Leonel apareceu no meio do salão. Pra minha surpresa, o filho da puta era idêntico ao cara da 45, não tinha diferença alguma. Duas cópias perfeitamente iguais. Ficaram alguns segundos encarando um ao outro, aí o cara da 45 disse: “Eu falei, Leo... eu falei pr’aquela piranha safada não abrir mais a boca, mas ela não me ouviu!” 

“Você quer foder com o meu negócio, não quer!? Já é a terceira vez, Hugo, a terceira vez que você vem ao meu negócio e faz cagada...” 

Leonel tirou do bolso da calça um pequeno 38 e apontou a arma pro cara da 45. 

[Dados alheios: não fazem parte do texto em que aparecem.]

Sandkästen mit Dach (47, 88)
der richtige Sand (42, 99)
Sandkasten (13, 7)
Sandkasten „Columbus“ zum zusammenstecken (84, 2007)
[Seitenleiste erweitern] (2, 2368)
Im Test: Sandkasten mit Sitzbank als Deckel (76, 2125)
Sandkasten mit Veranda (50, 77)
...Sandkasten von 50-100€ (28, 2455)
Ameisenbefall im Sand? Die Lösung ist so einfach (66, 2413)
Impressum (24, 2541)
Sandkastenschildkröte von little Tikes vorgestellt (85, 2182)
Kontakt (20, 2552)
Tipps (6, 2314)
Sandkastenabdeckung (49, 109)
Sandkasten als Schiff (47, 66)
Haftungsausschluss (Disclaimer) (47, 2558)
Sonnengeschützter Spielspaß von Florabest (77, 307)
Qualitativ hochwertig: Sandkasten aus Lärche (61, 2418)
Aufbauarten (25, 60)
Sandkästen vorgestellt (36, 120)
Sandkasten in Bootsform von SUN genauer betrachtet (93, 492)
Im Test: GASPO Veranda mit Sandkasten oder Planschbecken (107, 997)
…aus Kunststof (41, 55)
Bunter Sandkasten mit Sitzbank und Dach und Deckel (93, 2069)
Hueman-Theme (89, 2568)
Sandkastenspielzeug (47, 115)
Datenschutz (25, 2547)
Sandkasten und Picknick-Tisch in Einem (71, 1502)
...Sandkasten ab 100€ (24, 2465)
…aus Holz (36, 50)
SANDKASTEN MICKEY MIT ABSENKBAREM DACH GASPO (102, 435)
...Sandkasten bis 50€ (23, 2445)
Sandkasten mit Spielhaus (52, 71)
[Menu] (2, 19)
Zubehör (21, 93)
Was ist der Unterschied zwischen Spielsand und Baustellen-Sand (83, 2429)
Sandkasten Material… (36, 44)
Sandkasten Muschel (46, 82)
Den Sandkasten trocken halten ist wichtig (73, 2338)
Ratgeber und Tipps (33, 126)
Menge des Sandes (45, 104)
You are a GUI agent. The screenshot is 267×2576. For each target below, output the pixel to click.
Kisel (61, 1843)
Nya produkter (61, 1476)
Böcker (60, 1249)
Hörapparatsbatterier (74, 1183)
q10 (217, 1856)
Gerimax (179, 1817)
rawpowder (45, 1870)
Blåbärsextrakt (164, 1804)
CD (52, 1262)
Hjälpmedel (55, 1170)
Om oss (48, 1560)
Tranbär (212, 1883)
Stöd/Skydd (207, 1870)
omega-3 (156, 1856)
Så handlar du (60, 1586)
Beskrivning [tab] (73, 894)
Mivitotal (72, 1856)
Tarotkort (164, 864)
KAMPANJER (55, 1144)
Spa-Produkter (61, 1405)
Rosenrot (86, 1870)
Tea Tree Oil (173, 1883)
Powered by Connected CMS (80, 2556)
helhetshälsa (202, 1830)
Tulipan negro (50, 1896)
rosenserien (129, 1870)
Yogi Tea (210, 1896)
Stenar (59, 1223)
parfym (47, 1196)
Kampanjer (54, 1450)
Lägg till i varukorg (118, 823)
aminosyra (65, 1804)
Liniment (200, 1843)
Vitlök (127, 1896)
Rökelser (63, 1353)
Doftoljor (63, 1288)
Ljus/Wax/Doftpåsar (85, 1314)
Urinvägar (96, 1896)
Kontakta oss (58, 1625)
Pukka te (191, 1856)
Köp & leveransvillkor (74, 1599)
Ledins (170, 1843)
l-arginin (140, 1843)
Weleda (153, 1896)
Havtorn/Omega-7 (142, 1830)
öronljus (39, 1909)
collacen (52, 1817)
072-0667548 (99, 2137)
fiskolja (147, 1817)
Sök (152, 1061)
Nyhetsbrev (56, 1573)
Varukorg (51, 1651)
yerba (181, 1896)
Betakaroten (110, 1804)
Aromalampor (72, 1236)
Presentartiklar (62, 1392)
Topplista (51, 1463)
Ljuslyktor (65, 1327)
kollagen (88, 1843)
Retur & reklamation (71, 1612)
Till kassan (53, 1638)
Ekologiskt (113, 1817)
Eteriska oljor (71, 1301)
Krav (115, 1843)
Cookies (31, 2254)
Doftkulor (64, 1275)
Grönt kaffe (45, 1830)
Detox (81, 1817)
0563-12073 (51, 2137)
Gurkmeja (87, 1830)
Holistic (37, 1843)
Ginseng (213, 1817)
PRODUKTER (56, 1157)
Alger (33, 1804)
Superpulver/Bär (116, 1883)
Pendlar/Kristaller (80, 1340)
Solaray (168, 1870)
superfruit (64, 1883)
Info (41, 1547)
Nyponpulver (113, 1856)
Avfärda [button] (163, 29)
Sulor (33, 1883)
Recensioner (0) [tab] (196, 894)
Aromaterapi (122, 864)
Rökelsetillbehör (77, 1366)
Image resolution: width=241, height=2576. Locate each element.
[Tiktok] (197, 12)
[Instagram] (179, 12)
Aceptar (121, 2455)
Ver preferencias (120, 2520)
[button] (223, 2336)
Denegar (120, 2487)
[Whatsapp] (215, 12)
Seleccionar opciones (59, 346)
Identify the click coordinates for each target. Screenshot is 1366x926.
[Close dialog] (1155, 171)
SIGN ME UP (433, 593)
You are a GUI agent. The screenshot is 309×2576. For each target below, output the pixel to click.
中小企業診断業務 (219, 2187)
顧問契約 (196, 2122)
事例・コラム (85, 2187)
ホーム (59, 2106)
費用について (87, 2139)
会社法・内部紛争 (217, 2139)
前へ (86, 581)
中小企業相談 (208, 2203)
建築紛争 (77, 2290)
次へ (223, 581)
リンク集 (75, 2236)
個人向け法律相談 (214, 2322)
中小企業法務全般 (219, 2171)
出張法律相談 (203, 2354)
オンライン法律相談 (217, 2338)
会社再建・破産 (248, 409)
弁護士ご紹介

“Não é pelo fato de termos o mesmo sangue correndo nas veias que eu não possa meter uma bala bem no meio da sua cara. Você pensa que eu tenho alguma fábrica de piranhas, pra você viver atirando nelas!?” 

A garota urrava desesperadamente no chão da zona. Pressionava o ferimento, tentando estancar o sangramento. O inferno está próximo, pensei, e ela nem ao menos pode andar. Se o chão rachasse e começasse a pegar fogo, e das rachaduras saíssem enormes lacraias, o cara da 45 não estava nem aí. 

“Onde ela tá, Leo!? Ou eu juro por Deus que eu...” 

‘Você o que, seu saco de bosta!? O que você vai fazer? Vai atirar em todo mundo porque sua mulherzinha é uma vadia!? É isso!? Por que você se casou com uma putinha que já trabalhava pra mim antes mesmo de você ter metido o pau nela!? Eu disse pra você, há um tempo atrás, pra nunca se apaixonar por uma das minhas meninas. Você é um merda, Hugo, um tremendo de um merda, burro e apaixonado por uma puta!” 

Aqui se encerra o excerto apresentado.